Raw data:

* * * * * * *

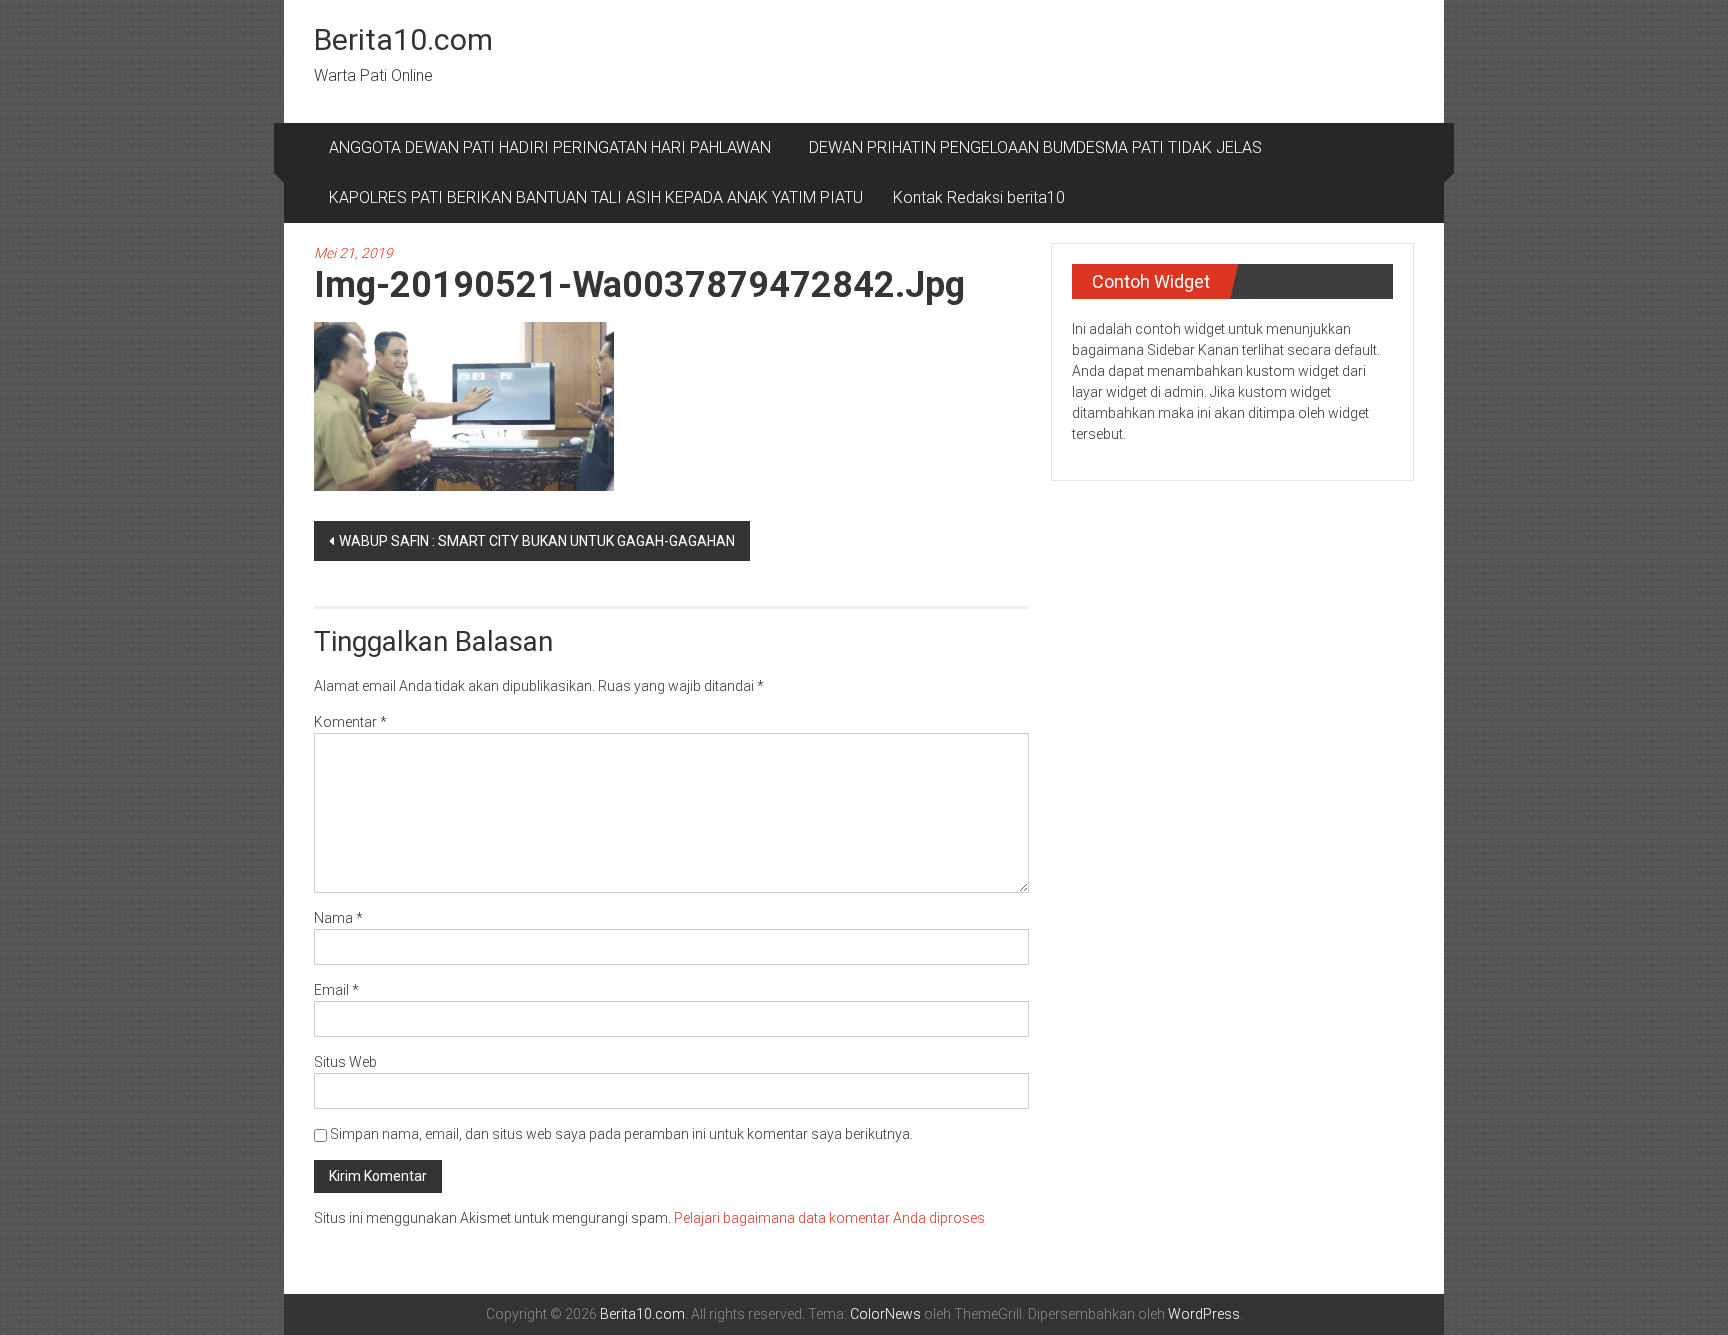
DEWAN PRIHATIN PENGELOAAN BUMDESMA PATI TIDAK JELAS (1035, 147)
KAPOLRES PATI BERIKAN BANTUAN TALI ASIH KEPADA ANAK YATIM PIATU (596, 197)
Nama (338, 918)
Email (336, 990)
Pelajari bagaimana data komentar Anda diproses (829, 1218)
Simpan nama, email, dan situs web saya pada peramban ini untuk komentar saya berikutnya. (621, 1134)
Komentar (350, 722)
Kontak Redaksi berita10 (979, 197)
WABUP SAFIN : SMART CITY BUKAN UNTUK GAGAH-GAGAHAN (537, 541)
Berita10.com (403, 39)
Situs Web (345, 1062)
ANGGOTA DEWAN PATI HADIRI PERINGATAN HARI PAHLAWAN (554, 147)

* * * * * * *

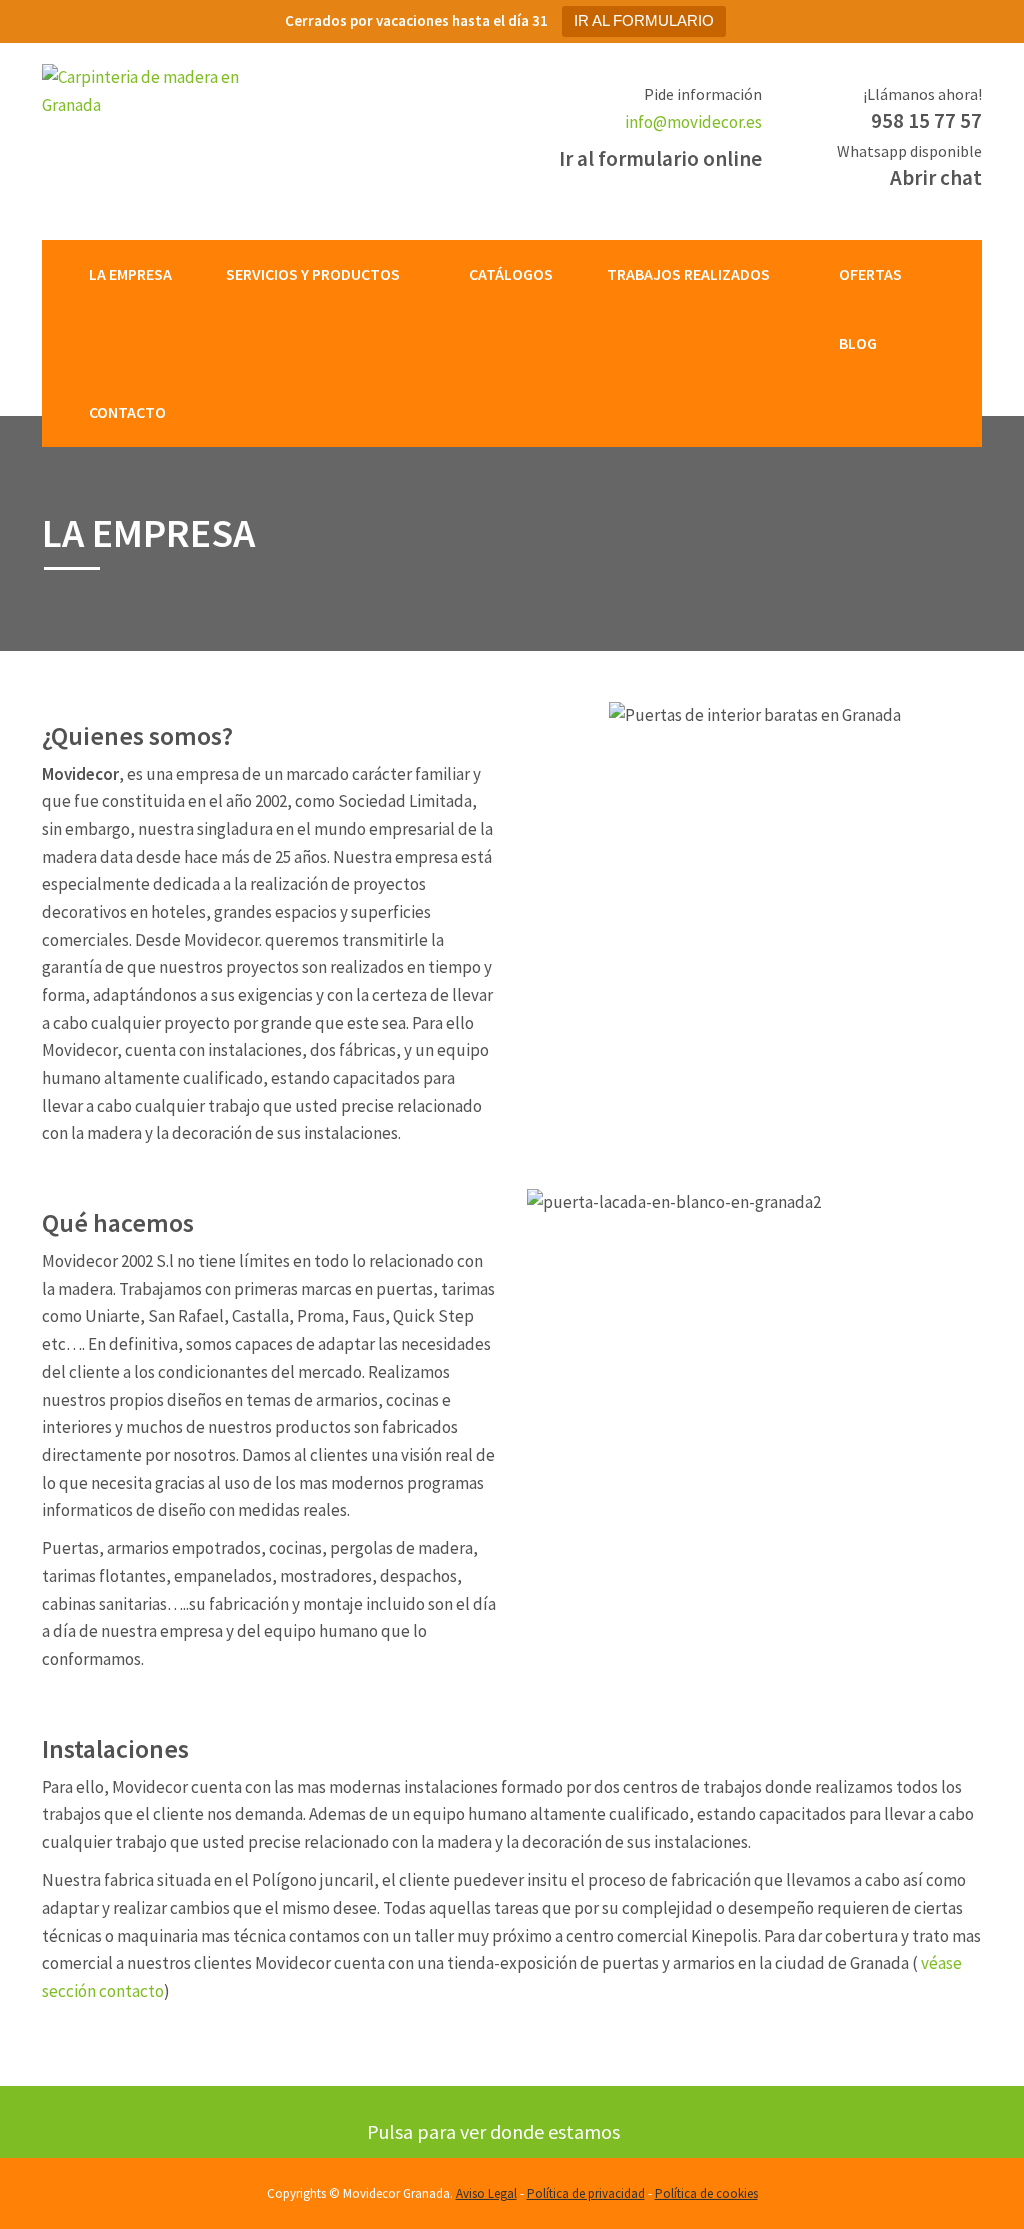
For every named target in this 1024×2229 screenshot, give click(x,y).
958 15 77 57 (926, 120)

* * * * * * *

What to work on:
From the listing above, output exactly the run of lines that starts with the line containing "Situs Web (345, 1062)" and ends with the line containing "ANGGOTA DEWAN PATI".

Response below:
Situs Web (345, 1062)
ANGGOTA DEWAN PATI HADIRI PERINGATAN HARI PAHLAWAN (554, 147)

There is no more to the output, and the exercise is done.